The Nevada Gaming Control Board reported on Tuesday sports wagering handle totaling $659.4 million for February, showing both a month-over-month and year-over-year decline.
The amount of accepted bets was down 29.5% versus January’s handle of $935.8 million. In 2022, handle plunged 31.2% from January to February, though last year’s January handle of more than $1.1 billion remains the Silver State’s all-time high. The handle for February was down 13.8% compared to the same month last year.
Revenue also took a hit, landing at $41.3 million. Operators had a soft Super Bowl performance, claiming $5.5 million in revenue from the NFL’s championship game as the Kansas City Chiefs rallied past the Philadelphia Eagles. The revised Super Bowl revenue from the NGCB — it originally reported an unaudited total of $11.3 million — was the lowest for the house statewide since collecting a paltry $1.2 million in 2018 when the Eagles defeated the New England Patriots.
Revenue was down 18.2% from January’s total of $50.4 million but was a 36.3% increase compared to February 2022 as the house fared far better when it came to basketball wagering.
The state received $2.8 million worth of tax receipts for February.
Hoops provides a boost to the bottom line
Running Top 10 2023 YTD #SportsBetting handle by state (Feb in CAPS):
1 NEW YORK $3.27B
2 NEW JERSEY $1.93B
3 NEVADA ~$1.6B <-NEW
4 PENNSYLVANIA $1.37B
5 Ohio $1.11B
6 Illinois $1.07B
7 MICHIGAN $848.1M
8 INDIANA $783.3M
9 MARYLAND $780.9M
10 TENNESSEE $738.1M#GamblingTwitter
— Chris Altruda (@AlTruda73) March 28, 2023
Though football wagering gets most of the publicity for Nevada wagering due to NFL pick ’em contests, basketball was actually the largest generator of handle in 2022 at more than $2.8 billion. The public, though, fared quite well last year in limiting the house to a 4.3% win rate.

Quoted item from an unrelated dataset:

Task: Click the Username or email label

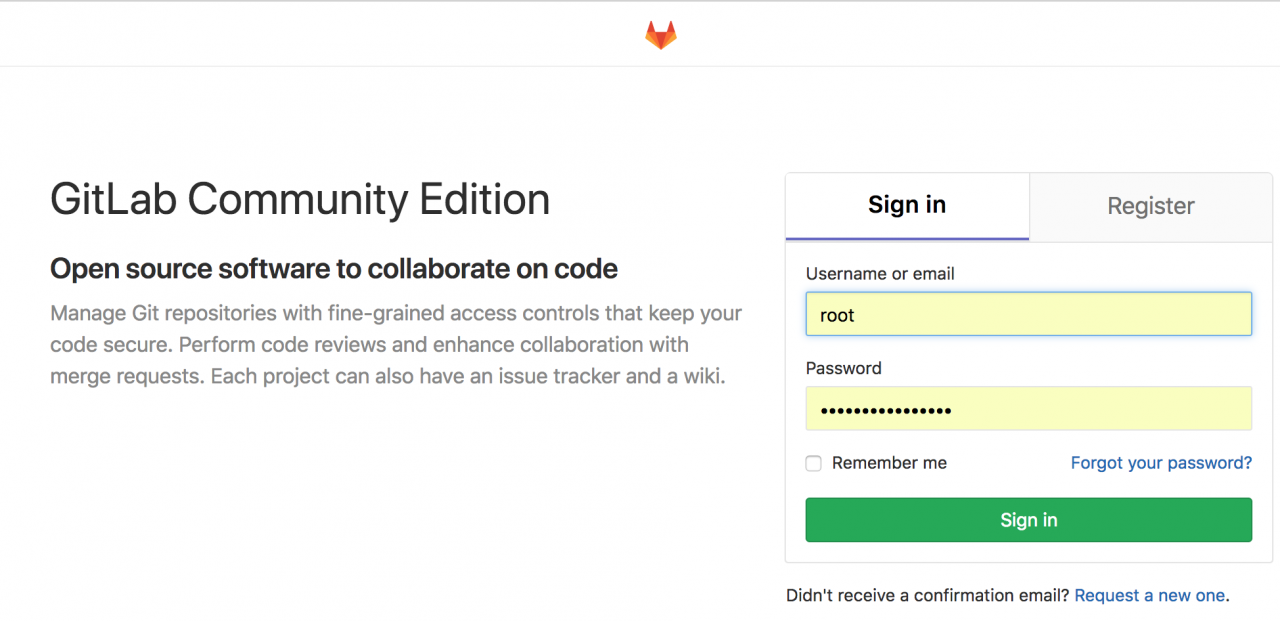Action: (880, 273)
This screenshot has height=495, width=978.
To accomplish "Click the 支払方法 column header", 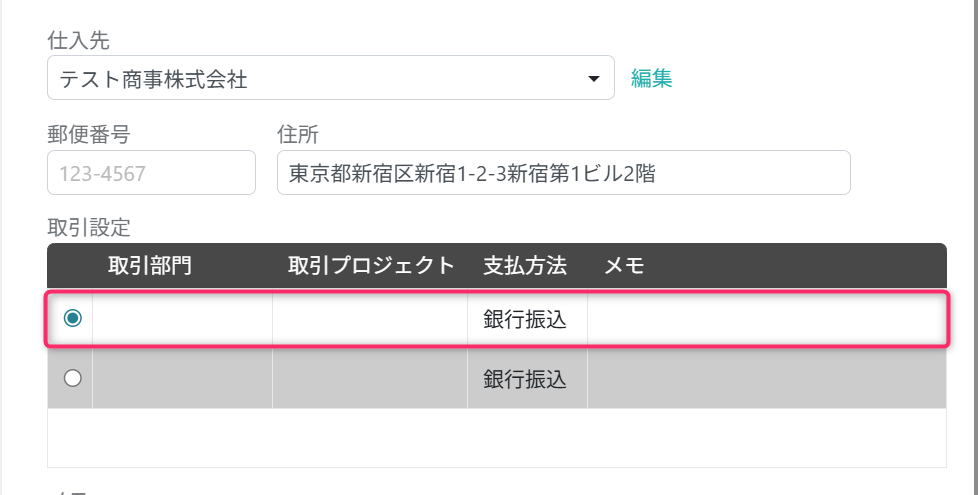I will (x=525, y=266).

February, however, proved a little better for the house as the hold ticked higher to 5.6%, an increase of nearly 1.7 percentage points from January. Operators claimed $21.8 million in revenue from basketball wagers, the highest non-March monthly total since finishing $22.1 million ahead in January 2021.
Overall football revenue totaled $9.4 million from $153.9 million handle, equating to a hold of 6.1%. The $19.3 million month-over-month decline in revenue was smaller than the $25.5 million in 2022, when operators had another relatively soft February due to the Super Bowl.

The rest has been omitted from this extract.